== WORK REQUIRED ==
Please restate the data word for word.
--- --- ---
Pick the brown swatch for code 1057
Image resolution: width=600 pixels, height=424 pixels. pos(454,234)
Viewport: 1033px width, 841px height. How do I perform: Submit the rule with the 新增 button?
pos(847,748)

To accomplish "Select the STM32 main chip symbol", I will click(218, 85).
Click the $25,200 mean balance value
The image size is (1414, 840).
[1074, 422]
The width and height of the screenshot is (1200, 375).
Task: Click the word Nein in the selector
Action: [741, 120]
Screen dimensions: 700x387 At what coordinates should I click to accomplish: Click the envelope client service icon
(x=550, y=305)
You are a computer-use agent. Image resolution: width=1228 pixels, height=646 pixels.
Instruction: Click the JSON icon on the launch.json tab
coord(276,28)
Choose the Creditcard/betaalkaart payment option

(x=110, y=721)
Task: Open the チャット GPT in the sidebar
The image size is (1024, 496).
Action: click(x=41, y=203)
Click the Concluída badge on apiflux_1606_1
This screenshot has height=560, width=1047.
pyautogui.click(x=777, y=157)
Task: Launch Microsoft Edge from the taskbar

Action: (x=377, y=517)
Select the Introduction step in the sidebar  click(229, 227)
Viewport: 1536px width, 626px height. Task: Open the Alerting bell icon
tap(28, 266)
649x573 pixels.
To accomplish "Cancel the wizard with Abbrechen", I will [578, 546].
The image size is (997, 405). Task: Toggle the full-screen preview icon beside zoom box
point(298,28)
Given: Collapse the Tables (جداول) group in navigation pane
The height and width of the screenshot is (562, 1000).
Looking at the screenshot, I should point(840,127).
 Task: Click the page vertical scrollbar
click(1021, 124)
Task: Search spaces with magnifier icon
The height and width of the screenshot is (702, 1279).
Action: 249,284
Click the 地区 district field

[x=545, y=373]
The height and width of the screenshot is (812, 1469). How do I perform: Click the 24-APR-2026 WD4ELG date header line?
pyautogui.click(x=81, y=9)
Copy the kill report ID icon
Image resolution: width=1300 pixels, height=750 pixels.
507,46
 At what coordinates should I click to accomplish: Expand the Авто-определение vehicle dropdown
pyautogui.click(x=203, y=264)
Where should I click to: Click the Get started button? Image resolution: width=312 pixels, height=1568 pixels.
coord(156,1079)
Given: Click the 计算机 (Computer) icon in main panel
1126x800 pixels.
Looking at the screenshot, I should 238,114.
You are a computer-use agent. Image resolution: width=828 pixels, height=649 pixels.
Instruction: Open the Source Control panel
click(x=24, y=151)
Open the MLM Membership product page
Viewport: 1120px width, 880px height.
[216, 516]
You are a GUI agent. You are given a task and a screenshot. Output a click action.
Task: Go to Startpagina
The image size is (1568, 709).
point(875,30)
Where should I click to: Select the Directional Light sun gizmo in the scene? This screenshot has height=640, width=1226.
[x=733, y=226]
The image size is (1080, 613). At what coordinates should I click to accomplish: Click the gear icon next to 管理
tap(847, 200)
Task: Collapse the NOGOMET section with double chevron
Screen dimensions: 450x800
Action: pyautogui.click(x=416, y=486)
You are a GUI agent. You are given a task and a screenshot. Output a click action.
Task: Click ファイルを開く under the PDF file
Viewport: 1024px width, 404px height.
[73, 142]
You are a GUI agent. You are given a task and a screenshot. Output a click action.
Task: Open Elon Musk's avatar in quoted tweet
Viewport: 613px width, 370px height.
--- --- ---
== RESPONSE TO THE EXERCISE ==
Pick the brown swatch for code 1057
Image resolution: width=600 pixels, height=424 pixels. pos(454,234)
Viewport: 1033px width, 841px height. How do I perform: Submit the rule with the 新增 button?
pos(847,748)

To accomplish "Select the STM32 main chip symbol", I will click(218, 85).
Click the $25,200 mean balance value
The image size is (1414, 840).
[1074, 422]
The width and height of the screenshot is (1200, 375).
Task: Click the word Nein in the selector
Action: [741, 120]
Screen dimensions: 700x387 At what coordinates should I click to accomplish: Click the envelope client service icon
(x=550, y=305)
You are a computer-use agent. Image resolution: width=1228 pixels, height=646 pixels.
Instruction: Click the JSON icon on the launch.json tab
coord(276,28)
Choose the Creditcard/betaalkaart payment option

(x=110, y=721)
Task: Open the チャット GPT in the sidebar
The image size is (1024, 496).
Action: click(x=41, y=203)
Click the Concluída badge on apiflux_1606_1
This screenshot has height=560, width=1047.
pyautogui.click(x=777, y=157)
Task: Launch Microsoft Edge from the taskbar

Action: (x=377, y=517)
Select the Introduction step in the sidebar  click(229, 227)
Viewport: 1536px width, 626px height. Task: Open the Alerting bell icon
tap(28, 266)
649x573 pixels.
To accomplish "Cancel the wizard with Abbrechen", I will [578, 546].
The image size is (997, 405). Task: Toggle the full-screen preview icon beside zoom box
point(298,28)
Given: Collapse the Tables (جداول) group in navigation pane
The height and width of the screenshot is (562, 1000).
Looking at the screenshot, I should point(840,127).
 Task: Click the page vertical scrollbar
click(1021, 124)
Task: Search spaces with magnifier icon
The height and width of the screenshot is (702, 1279).
Action: 249,284
Click the 地区 district field

[x=545, y=373]
The height and width of the screenshot is (812, 1469). How do I perform: Click the 24-APR-2026 WD4ELG date header line?
pyautogui.click(x=81, y=9)
Copy the kill report ID icon
Image resolution: width=1300 pixels, height=750 pixels.
507,46
 At what coordinates should I click to accomplish: Expand the Авто-определение vehicle dropdown
pyautogui.click(x=203, y=264)
Where should I click to: Click the Get started button? Image resolution: width=312 pixels, height=1568 pixels.
coord(156,1079)
Given: Click the 计算机 (Computer) icon in main panel
1126x800 pixels.
Looking at the screenshot, I should 238,114.
You are a computer-use agent. Image resolution: width=828 pixels, height=649 pixels.
Instruction: Open the Source Control panel
click(x=24, y=151)
Open the MLM Membership product page
Viewport: 1120px width, 880px height.
[216, 516]
You are a GUI agent. You are given a task and a screenshot. Output a click action.
Task: Go to Startpagina
The image size is (1568, 709).
point(875,30)
Where should I click to: Select the Directional Light sun gizmo in the scene? This screenshot has height=640, width=1226.
[x=733, y=226]
The image size is (1080, 613). At what coordinates should I click to accomplish: Click the gear icon next to 管理
tap(847, 200)
Task: Collapse the NOGOMET section with double chevron
Screen dimensions: 450x800
Action: pyautogui.click(x=416, y=486)
You are a GUI agent. You are given a task and a screenshot. Output a click action.
Task: Click ファイルを開く under the PDF file
Viewport: 1024px width, 404px height.
[73, 142]
You are a GUI agent. You are given a task and a screenshot. Output a click action.
Task: Open Elon Musk's avatar in quoted tweet
Viewport: 613px width, 370px height.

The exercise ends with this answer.